株式会社を設立するためにかかる費用は、どんなに節約しても実費だけで20万円程度はかかります。自分でやる場合は、さらに収入印紙代が4万円かかりますので、最低でも25万円前後になります。

司法書士や行政書士などの専門家に定款認証を頼めば収入印紙の4万円はかかりませんが、書類の作成や登記手続きも頼むことになるので専門家への報酬も加わります。
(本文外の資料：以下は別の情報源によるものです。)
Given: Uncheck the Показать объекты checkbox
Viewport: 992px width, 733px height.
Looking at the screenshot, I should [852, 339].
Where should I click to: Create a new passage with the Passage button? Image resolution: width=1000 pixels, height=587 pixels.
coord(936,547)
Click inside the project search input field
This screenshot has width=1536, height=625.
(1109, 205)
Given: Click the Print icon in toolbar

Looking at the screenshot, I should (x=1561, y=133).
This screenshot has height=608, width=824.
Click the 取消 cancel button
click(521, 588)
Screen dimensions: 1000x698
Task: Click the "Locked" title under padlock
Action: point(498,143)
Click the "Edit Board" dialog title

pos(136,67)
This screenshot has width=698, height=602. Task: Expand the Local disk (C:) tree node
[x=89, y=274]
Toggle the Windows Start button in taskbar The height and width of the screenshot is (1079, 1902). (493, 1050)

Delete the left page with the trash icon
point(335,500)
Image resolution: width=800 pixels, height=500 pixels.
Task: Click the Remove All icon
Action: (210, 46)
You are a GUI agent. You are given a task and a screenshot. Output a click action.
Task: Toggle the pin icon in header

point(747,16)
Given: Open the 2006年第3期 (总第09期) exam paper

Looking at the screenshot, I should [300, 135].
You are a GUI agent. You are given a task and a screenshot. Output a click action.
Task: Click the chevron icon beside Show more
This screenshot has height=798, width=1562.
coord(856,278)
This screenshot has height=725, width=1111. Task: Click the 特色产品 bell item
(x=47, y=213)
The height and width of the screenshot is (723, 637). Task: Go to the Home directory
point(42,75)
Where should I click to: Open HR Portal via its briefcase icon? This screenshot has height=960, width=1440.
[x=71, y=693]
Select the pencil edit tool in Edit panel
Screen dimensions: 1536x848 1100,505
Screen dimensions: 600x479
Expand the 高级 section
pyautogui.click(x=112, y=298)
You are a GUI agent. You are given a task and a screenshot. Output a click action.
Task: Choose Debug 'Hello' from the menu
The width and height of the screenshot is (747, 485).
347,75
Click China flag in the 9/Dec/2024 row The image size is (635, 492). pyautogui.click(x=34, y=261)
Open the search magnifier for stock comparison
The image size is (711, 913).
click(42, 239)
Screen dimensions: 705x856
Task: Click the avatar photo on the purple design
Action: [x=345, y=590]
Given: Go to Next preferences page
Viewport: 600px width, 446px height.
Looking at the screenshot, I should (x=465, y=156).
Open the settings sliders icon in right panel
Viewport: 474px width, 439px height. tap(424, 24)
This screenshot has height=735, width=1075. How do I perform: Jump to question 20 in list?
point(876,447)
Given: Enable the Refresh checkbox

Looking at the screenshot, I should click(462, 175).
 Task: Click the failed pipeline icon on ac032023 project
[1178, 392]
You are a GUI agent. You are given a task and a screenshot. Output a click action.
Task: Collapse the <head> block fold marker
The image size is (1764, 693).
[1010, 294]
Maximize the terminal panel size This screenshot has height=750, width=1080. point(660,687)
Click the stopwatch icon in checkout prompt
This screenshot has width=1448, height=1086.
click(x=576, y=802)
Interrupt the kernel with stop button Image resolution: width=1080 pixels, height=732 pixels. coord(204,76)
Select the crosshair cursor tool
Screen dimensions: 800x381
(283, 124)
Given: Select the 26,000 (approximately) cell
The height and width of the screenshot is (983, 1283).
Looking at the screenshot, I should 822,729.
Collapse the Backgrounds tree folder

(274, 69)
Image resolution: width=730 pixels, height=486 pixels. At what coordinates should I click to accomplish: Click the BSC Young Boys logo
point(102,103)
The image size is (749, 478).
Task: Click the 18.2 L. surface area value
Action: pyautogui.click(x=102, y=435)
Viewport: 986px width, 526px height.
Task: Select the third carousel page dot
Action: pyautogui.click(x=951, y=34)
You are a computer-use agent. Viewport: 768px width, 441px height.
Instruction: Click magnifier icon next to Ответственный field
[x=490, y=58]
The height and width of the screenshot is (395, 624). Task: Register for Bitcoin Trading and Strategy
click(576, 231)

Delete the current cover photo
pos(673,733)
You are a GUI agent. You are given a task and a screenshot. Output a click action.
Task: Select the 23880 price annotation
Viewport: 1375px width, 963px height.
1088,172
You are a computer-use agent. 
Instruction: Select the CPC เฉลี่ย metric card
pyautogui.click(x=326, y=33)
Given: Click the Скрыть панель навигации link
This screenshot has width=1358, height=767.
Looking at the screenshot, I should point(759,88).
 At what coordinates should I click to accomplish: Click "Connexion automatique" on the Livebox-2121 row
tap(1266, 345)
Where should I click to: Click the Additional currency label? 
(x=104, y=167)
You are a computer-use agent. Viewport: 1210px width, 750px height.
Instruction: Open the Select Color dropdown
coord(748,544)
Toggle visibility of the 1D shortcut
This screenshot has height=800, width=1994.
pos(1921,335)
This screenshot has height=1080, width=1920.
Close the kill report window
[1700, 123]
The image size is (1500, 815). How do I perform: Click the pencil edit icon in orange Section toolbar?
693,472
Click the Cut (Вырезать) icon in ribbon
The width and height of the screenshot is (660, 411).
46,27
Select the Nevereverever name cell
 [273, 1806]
専門家に頼んだ場合の相場は、報酬を加えると25万円〜30万円くらいです。

 

また、会社設立の際には、会社の印鑑も用意しなければいけません。

安ければ何でもいいという場合は、インターネットで探せば6,000円程度で代表印は買えますが、それなりのものを用意しようと思うと2万円くらいにはなりますので、印鑑代も含めると会社設立の予算は、30万円はみておくと良いでしょう。

 

それでは、この相場を踏まえて、実際にかかる費用の内訳を見ていきます。

 

①会社設立の定款認証にかかる費用

会社設立をする際には、定款という会社の決まりごとを記載する書類を作って公証役場で定款として認めてもらう必要があります。この公証役場での手続きのことを定款認証と呼びます。この手続きには下記の手数料がかかります。

●定款認証にかかる手数料・・・資本金等の額が100万円未満の場合は、3万円

               資本金等の額が100万円以上300万円未満の場合は、4万円

               資本金等の額が300万円以上の場合は、5万円

※定款認証の手数料は、令和3年12月までは一律5万円でしたが、令和4年1月からは、上記のように手数料が変更になりました。

 

資本金の額が100万円未満であれば、今までより2万円安く済みますが、資本金の額が少ないと、対外的な信用力は下がりますので、注意が必要です。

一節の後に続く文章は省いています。